Work request: Report how many lines in the records that follow have the word "agent" in them, giving the number and nothing more.

Data supplied:
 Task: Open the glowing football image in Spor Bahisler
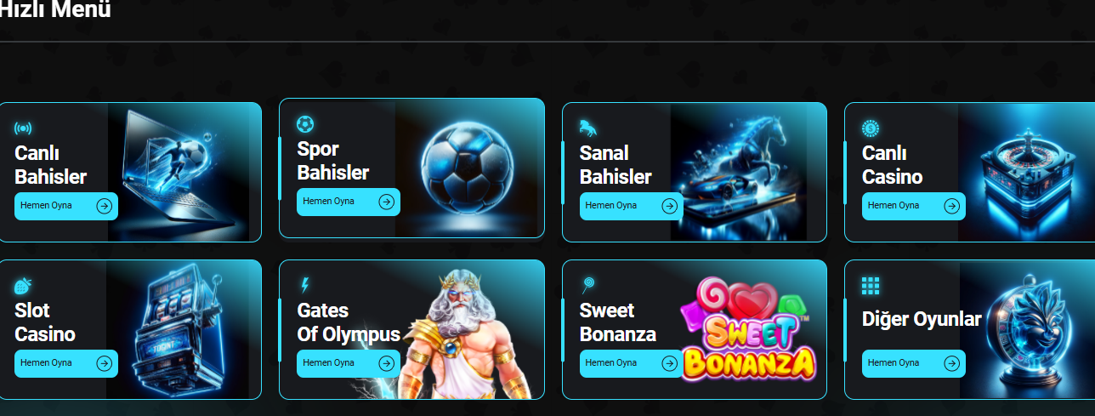coord(468,165)
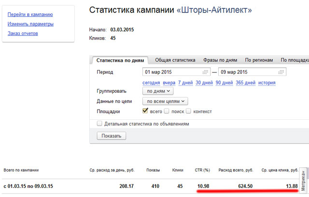The width and height of the screenshot is (309, 197).
Task: Open the Метрика side tab
Action: point(304,181)
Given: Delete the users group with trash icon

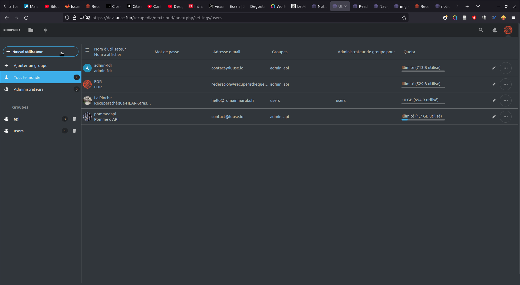Looking at the screenshot, I should click(74, 131).
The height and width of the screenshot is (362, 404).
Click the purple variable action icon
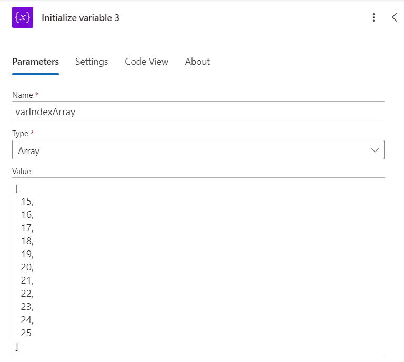(23, 17)
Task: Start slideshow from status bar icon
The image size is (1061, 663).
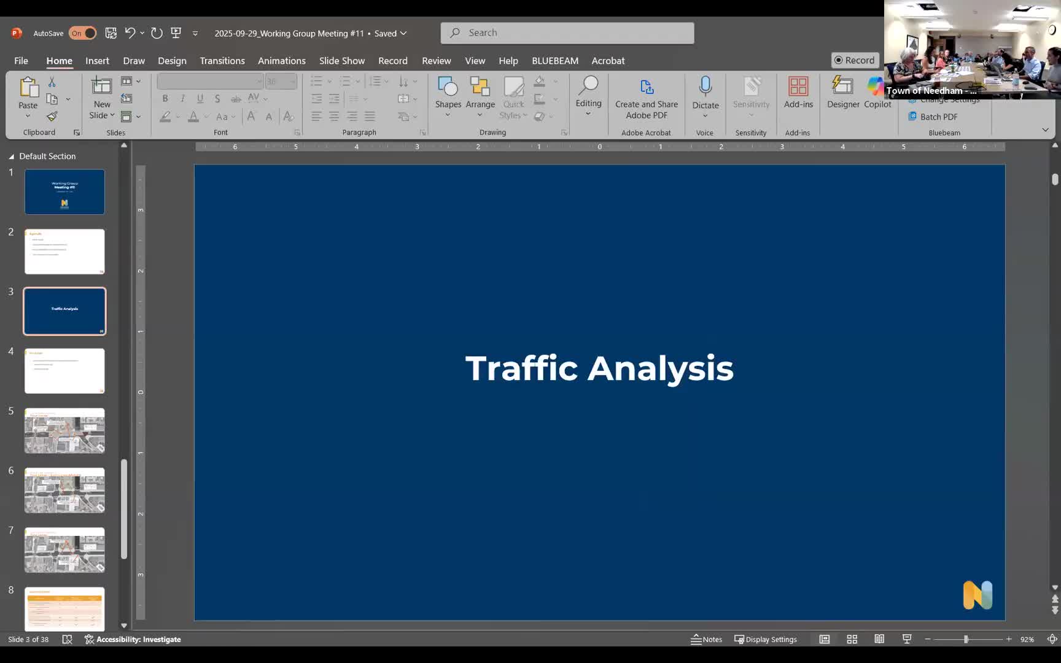Action: pyautogui.click(x=906, y=639)
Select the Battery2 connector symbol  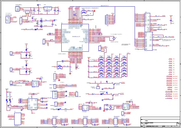pos(123,113)

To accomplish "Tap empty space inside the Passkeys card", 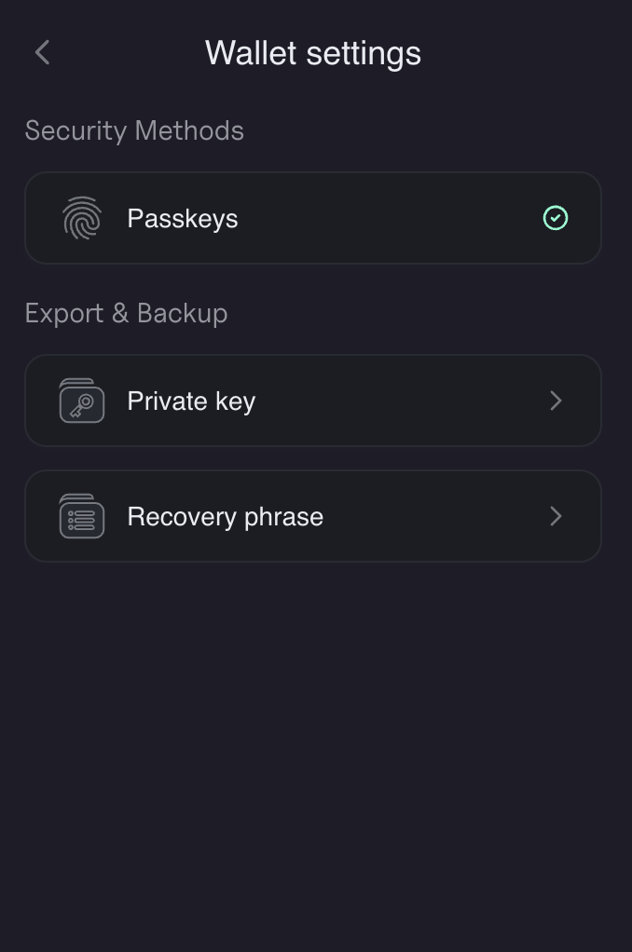I will click(389, 218).
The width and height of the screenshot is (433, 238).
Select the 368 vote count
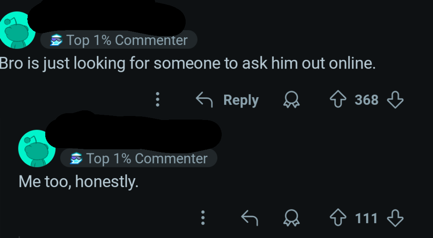[x=366, y=100]
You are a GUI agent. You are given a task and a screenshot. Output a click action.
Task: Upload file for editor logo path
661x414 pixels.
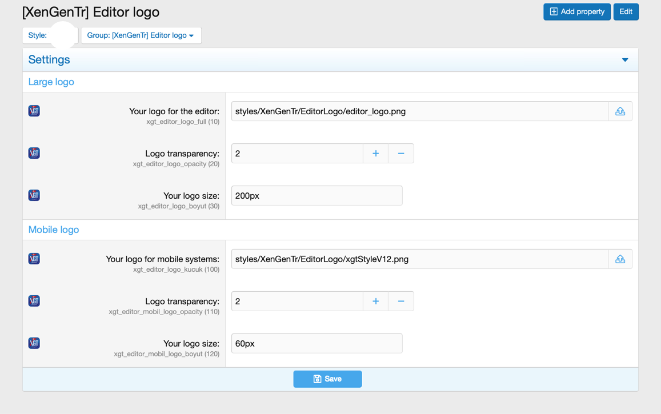[x=620, y=111]
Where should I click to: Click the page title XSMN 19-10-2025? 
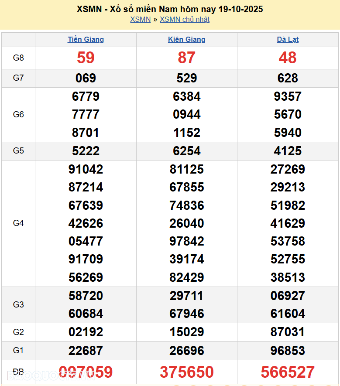170,9
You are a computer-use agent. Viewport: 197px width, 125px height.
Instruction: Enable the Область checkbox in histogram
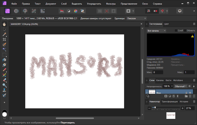pos(185,31)
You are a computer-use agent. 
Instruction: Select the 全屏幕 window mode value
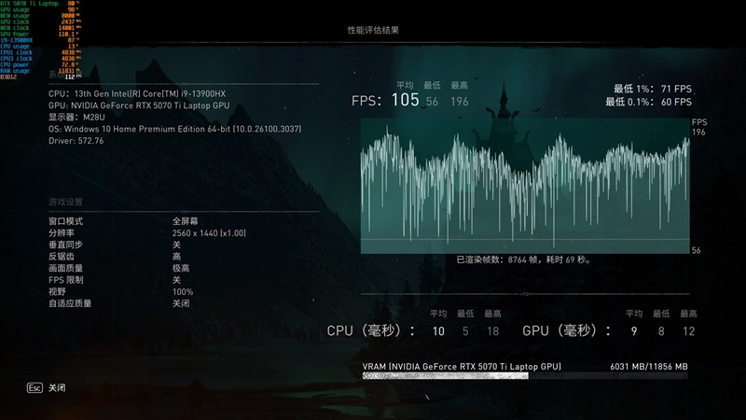coord(185,221)
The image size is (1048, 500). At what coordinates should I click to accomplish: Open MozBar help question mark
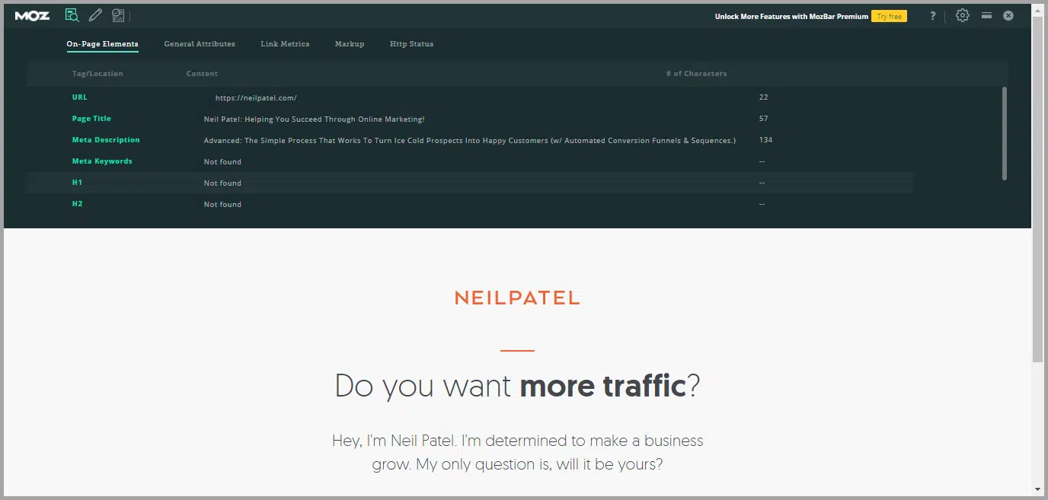click(933, 16)
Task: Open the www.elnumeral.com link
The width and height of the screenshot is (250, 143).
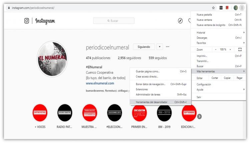Action: tap(100, 83)
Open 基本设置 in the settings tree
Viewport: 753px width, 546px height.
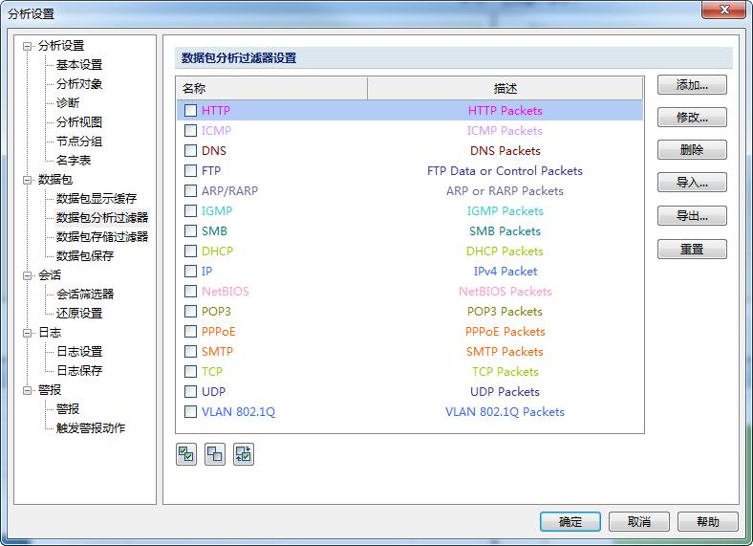tap(78, 65)
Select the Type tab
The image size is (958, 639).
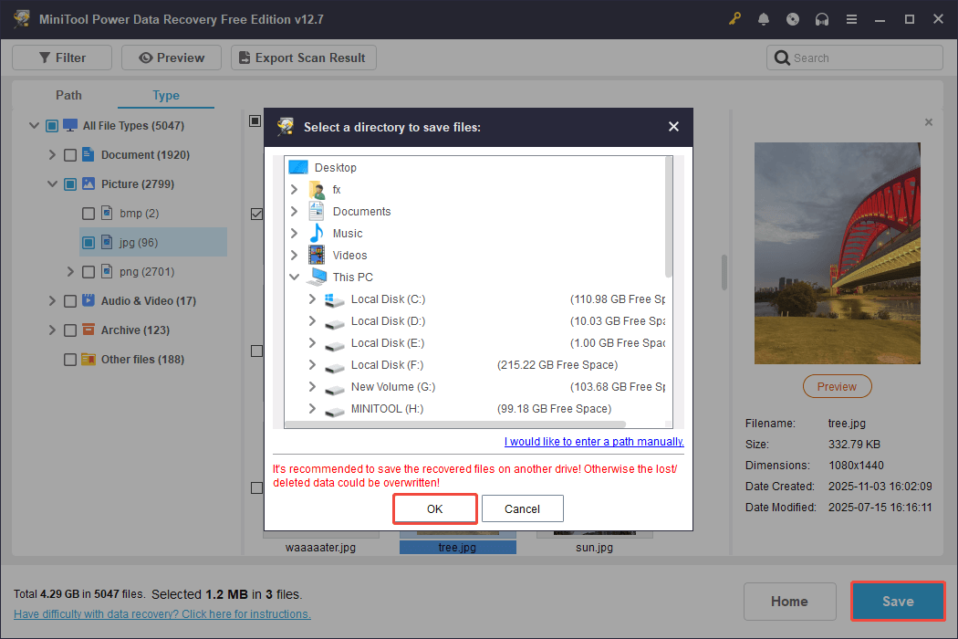[165, 95]
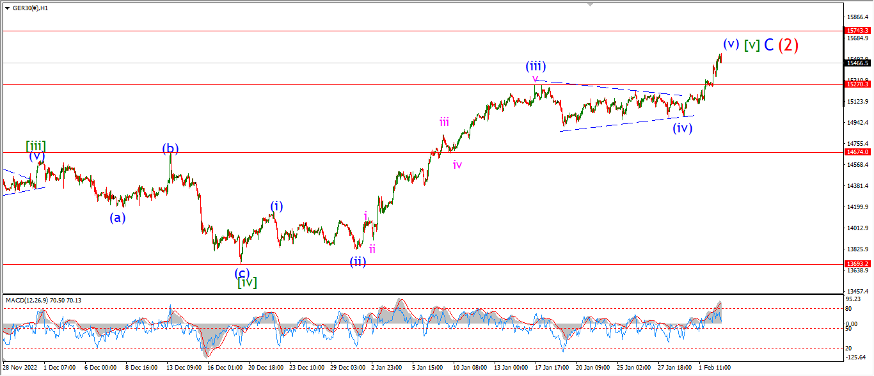Select the blue (iii) wave label
This screenshot has width=874, height=376.
(535, 66)
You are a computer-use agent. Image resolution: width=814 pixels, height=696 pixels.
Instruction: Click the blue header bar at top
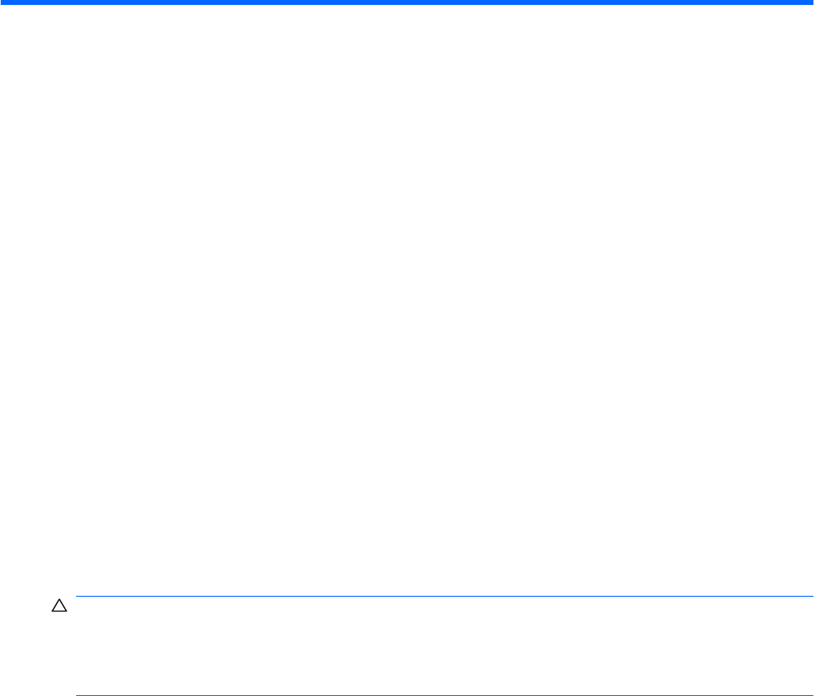(407, 2)
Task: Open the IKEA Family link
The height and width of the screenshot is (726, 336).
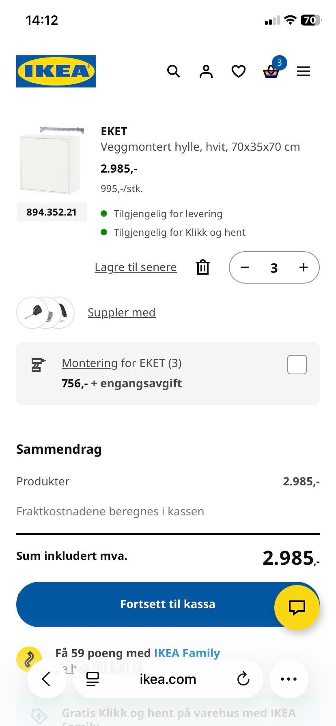Action: click(187, 653)
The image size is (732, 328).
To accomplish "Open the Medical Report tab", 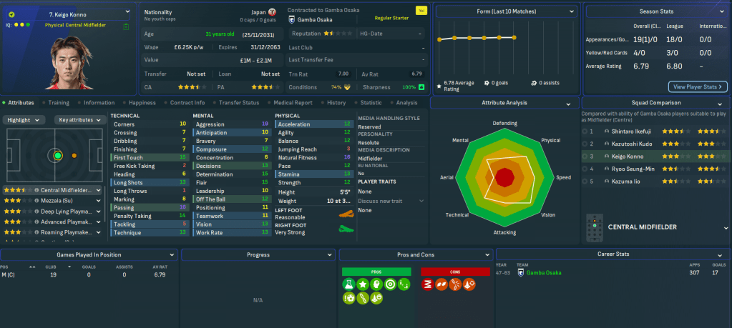I will pos(293,103).
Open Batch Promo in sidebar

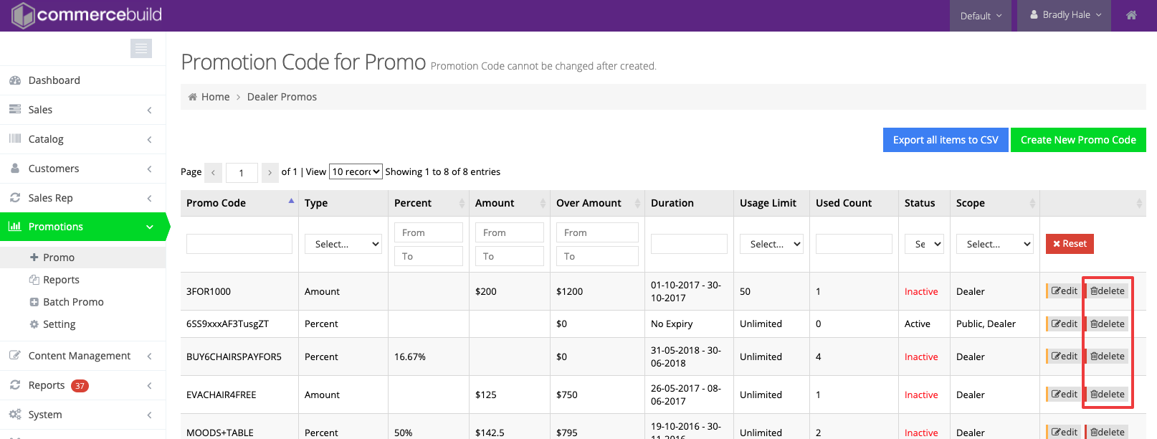(x=73, y=302)
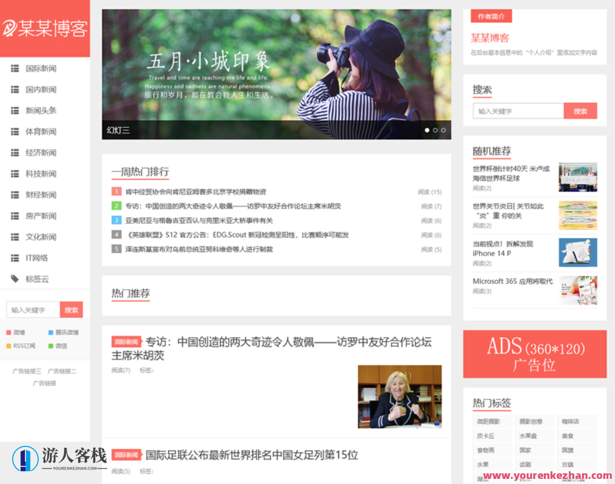Select the second carousel indicator dot
615x484 pixels.
[435, 130]
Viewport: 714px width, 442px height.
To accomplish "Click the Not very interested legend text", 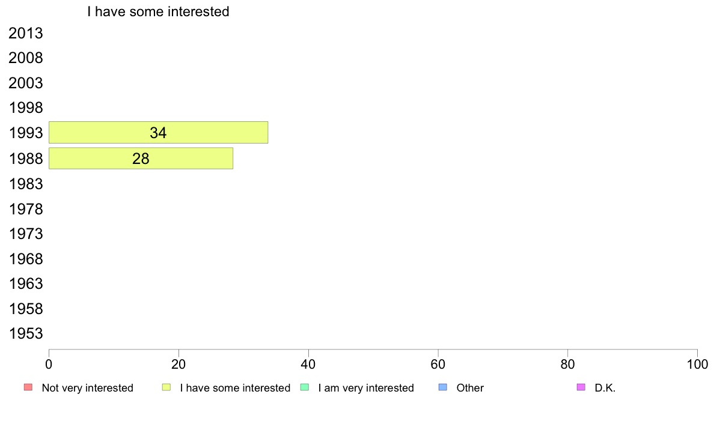I will [x=87, y=388].
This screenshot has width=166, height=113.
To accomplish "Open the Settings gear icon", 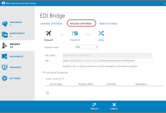I will (5, 78).
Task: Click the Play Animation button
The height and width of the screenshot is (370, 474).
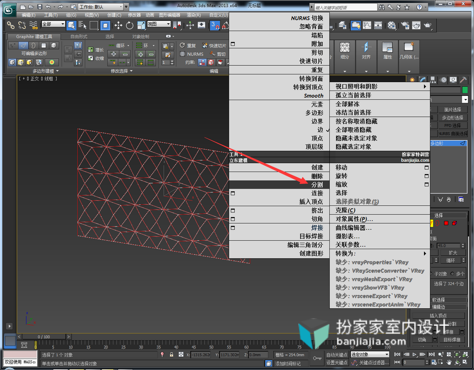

Reply to the exercise: 4